Overview
This course reviews advertising strategies across a range of different media to understand the construction and functions of consumer culture and citizenship in poliitcs, economics, art, and everyday life. We shall critically examine theories and case studies primarily from North America.
Please note: This course is typically offered in the fall term
This course examines the role played by advertising in consumer culture from the mid- 20th century to the present. While advertising is often seen as pervasive and homogenizing, our understanding of the relationship between this mode of communication and our experience of our world, and other parts of the world, is often superficial. To redress this elision, this course examines the way in which advertising functions as a dominant trope of our culture, mediating the ways in which we understand not only ‘goods’ and ‘products’ as commodities, but also politics, sexuality, identity and globalization. Drawing on writings from communications, sociology, media studies, cultural studies, global studies, and political science, the courses traces the many tentacles of advertising and the way in which they pervade our everyday life.

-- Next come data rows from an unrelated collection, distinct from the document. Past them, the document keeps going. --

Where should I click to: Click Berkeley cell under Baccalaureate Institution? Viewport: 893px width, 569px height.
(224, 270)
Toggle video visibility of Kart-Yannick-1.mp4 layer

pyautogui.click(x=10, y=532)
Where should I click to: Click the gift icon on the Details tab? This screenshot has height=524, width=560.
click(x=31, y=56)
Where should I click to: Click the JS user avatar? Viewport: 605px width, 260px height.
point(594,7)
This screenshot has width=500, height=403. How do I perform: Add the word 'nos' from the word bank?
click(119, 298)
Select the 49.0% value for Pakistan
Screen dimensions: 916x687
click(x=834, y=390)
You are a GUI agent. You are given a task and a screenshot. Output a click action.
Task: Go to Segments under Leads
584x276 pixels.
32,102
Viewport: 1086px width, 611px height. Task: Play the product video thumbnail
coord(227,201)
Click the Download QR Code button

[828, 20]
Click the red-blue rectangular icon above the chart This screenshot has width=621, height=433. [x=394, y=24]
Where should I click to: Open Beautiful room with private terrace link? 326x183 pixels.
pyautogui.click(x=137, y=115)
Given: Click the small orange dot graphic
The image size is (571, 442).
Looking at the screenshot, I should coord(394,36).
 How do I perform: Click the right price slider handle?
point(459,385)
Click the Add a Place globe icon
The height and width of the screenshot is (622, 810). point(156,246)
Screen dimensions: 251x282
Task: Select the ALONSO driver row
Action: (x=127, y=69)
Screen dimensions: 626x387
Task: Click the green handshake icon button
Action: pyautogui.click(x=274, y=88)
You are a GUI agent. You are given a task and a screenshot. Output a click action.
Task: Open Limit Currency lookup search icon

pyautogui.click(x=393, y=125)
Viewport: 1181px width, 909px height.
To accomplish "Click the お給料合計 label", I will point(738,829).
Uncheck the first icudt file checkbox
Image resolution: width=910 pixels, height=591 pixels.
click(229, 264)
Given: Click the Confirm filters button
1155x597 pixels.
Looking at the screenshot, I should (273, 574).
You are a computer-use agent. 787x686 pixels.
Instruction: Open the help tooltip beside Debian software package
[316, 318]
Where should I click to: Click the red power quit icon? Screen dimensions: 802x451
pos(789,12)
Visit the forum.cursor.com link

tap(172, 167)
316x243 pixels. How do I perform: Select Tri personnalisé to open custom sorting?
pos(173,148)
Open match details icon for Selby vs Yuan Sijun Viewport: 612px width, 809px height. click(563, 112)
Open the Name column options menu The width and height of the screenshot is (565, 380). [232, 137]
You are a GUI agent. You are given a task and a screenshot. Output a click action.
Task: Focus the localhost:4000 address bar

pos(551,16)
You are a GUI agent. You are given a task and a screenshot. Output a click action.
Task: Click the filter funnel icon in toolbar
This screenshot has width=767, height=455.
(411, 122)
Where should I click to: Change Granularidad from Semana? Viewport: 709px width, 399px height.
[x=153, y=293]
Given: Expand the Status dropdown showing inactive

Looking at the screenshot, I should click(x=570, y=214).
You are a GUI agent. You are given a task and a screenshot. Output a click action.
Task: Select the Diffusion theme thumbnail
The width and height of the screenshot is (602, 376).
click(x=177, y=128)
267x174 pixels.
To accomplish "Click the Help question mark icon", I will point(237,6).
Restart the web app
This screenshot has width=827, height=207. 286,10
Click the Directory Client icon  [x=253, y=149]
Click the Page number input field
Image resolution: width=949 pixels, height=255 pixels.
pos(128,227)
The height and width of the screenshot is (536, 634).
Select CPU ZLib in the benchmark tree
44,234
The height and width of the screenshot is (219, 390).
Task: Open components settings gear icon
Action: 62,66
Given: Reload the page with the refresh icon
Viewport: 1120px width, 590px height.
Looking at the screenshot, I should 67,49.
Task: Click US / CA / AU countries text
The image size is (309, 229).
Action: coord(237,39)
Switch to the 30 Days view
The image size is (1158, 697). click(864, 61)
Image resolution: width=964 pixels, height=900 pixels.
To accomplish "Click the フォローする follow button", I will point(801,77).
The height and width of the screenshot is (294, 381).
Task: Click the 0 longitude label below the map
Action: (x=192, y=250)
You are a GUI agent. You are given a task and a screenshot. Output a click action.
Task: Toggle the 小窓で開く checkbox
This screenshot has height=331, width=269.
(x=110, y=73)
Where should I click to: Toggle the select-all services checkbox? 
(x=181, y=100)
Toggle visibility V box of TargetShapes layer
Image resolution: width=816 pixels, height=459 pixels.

It is often easy to “see through” advertisements of other eras and marvel at the simplicity of their message. In order to better understand the role played by advertising in contemporary culture, we will begin by examining what kinds of consumption are important to us, how are own views of the world (what we watch, what we buy, what we eat, how we look, how we vote) are shaped by advertisements, and consider the ways in which we define our own selves through consumption.
Learning Outcomes
- Understand key terms in cultural and media theory as they relate to consumer culture and advertising.
- Identify the ways pervasive advertising and consumer culture affect social identity.
- Analyze how advertising creates and affects meaning using approaches from semiotics, media theory and cultural studies.
- Evaluate one’s own relation to consumer culture.
- Analyze how consumer culture is represented and subverted in popular culture.
Terms
Evaluation
20% - Participation
20% - Site Analysis
20% - Response Essays
40% - Research Essay and Proposal
**Evaluation Subject to change.**
Textbook and Materials
ASO reserves the right to make changes to the required material list as received by the instructor before the course starts. Please refer to the Campus Bookstore website at to obtain the most up-to-date list of required materials for this course before purchasing them.
All texts and materials for this course will be provided in onQ.
Time Commitment
Students can expect to spend approximately 9 hours a week (108 hours per term) in study/practice and online activity for FILM 340.